• _Document section_
########

Engirundho Vandhan () is a 1995 Indian Tamil-language comedy film directed by Santhana Bharathi. The film stars Sathyaraj, Roja and Aamani, with Vijayakumar, Janagaraj, Kalyan Kumar, Vinu Chakravarthy, R. Sundarrajan, Bhanu Chander and Thyagu playing supporting roles. It was released on 15 January 1995. The composer duo Viswanathan–Ramamoorthy collaborated after a 30-year hiatus and it eventually became their last collaboration. The film was a remake of the Malayalam film Chithram (1988).

Plot
Radha (Roja) is the daughter of the wealthy NRI Viswanathan (Kalyan Kumar) who resides in the United States. Radha brought up in Chennai by her father's friend Manikandan (Janagaraj). Radha is in love with another man Gautham (Bhanu Chander). Her father finds a groom in the US for her and wants his daughter to marry him, but Radha decides to marry her lover Gautham against the wishes of her father. Manikandan supports her will and helps them to get married. When her boyfriend finds out that she will be disinherited, he ditches her at the marriage registrar office.

Shortly after her father decides to retract his disapproval and to spend a fortnight's vacation with his daughter and his new son-in-law in his estate near a tribal community where Sundaram (R. Sundarrajan) is the chief. Because her father is already ill and because this may be his last vacation, Radha and Manikandan want to make it as happy for him as possible. They decide to conceal the fact that her boyfriend dumped her.

########

(Stored rows)
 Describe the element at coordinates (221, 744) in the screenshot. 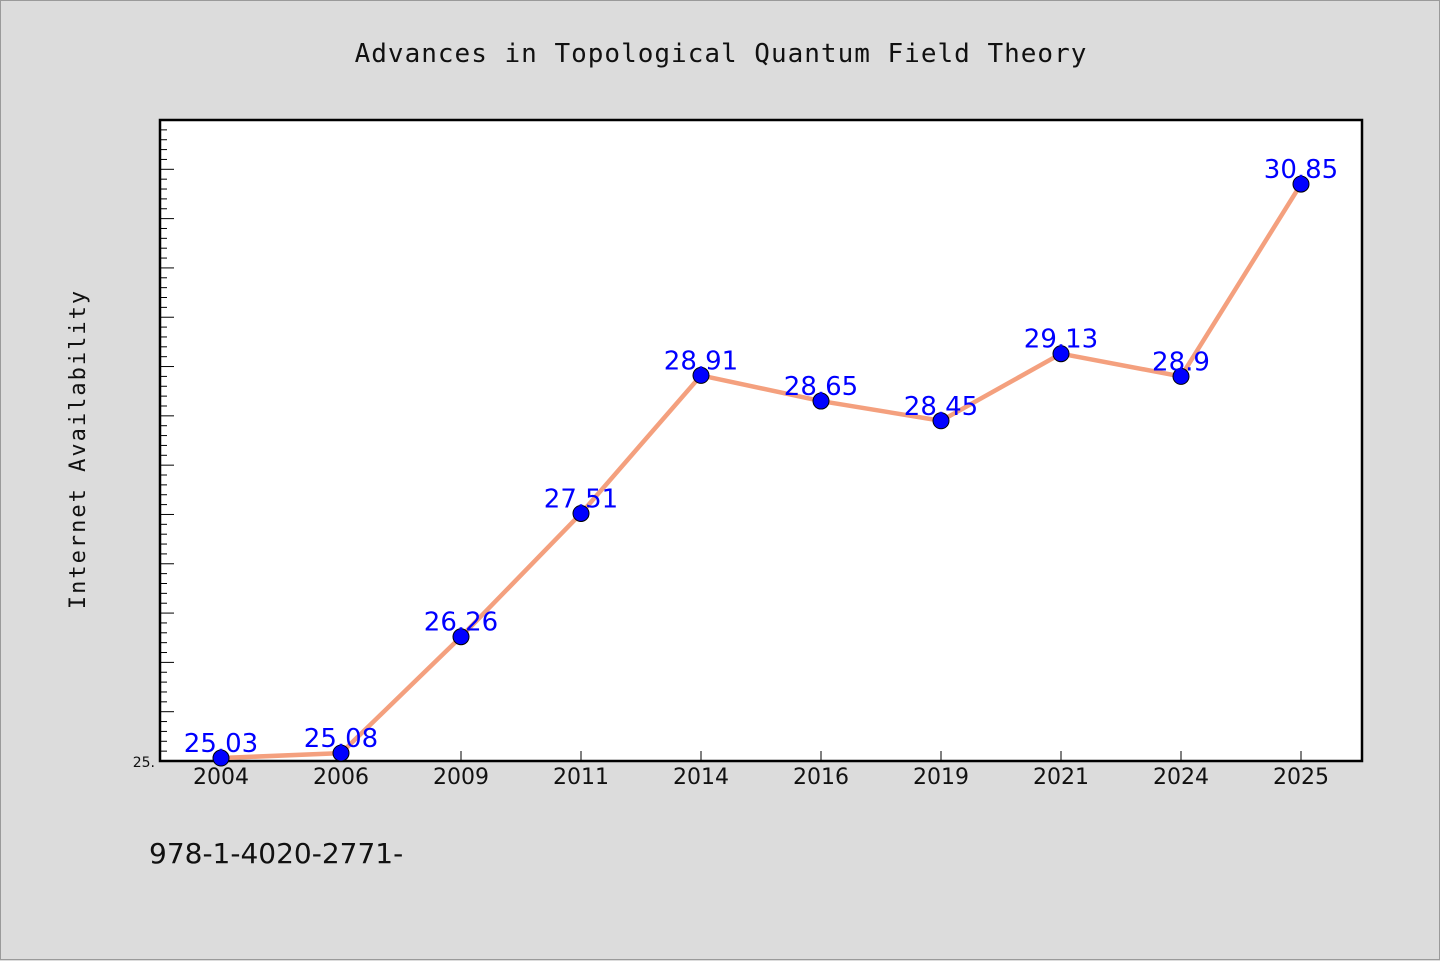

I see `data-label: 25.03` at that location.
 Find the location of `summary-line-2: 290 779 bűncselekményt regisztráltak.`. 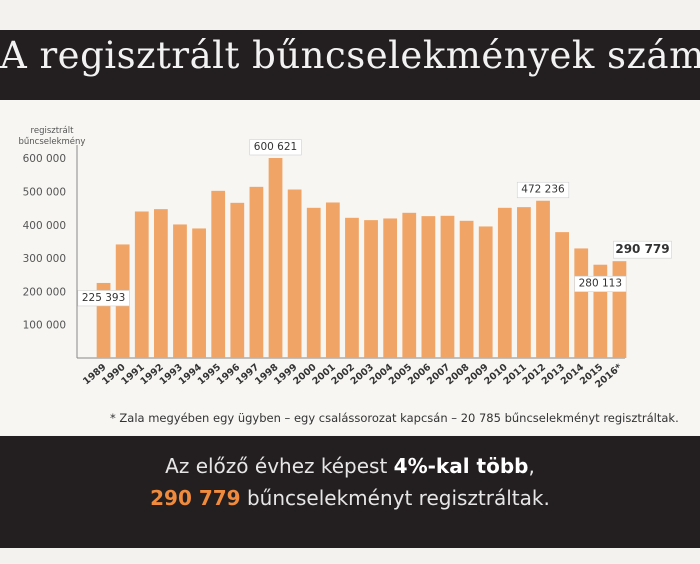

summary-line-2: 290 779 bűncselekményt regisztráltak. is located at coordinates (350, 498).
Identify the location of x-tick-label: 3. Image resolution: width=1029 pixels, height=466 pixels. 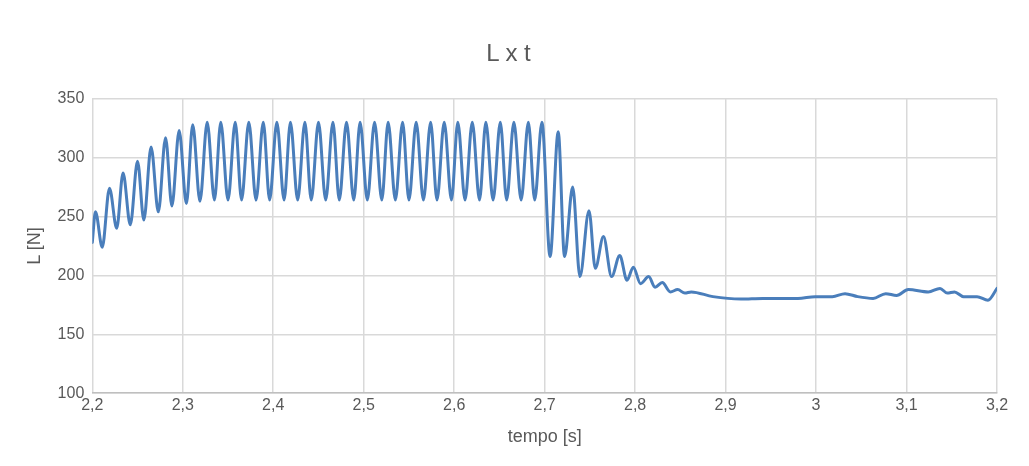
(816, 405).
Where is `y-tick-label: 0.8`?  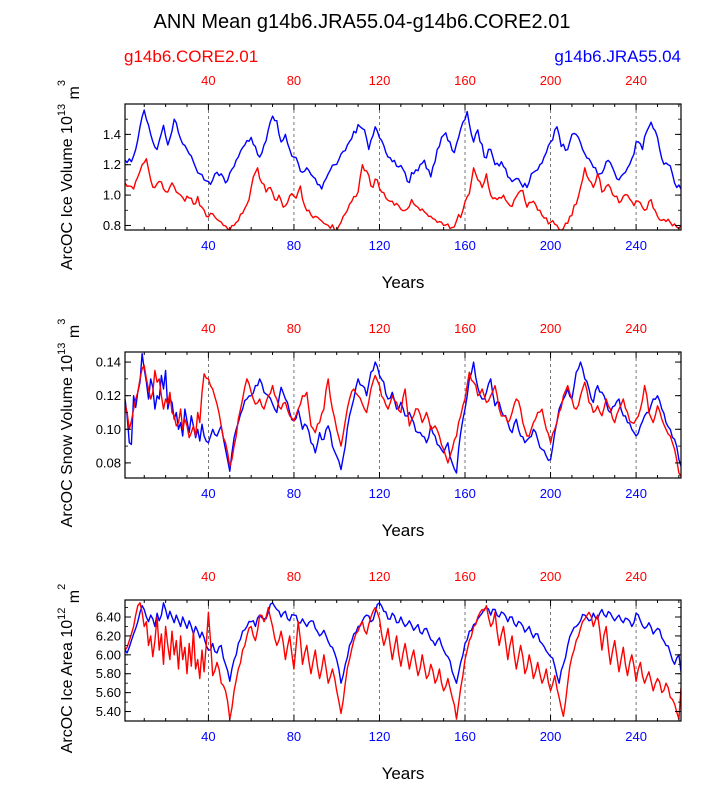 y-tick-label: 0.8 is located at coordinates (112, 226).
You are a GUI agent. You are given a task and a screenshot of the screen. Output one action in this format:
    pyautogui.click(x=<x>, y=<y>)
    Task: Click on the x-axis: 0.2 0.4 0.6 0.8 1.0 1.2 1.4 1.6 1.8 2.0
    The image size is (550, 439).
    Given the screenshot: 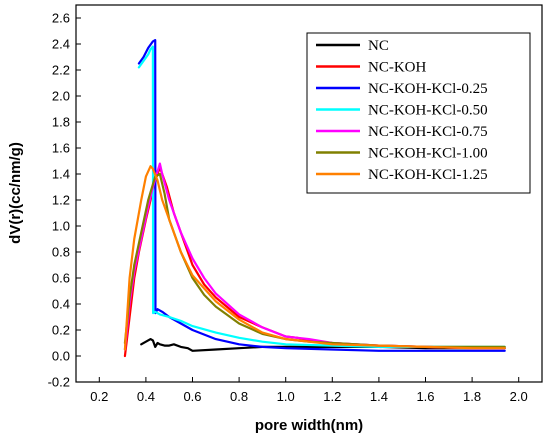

########

• _Instruction_
Reproduce the text about the film Engirundho Vandhan word for word, between "Shortly after her" and "boyfriend dumped her.", inclusive. You can ignore the rows above; nothing here depends on them.

• _Task result_
Shortly after her father decides to retract his disapproval and to spend a fortnight's vacation with his daughter and his new son-in-law in his estate near a tribal community where Sundaram (R. Sundarrajan) is the chief. Because her father is already ill and because this may be his last vacation, Radha and Manikandan want to make it as happy for him as possible. They decide to conceal the fact that her boyfriend dumped her.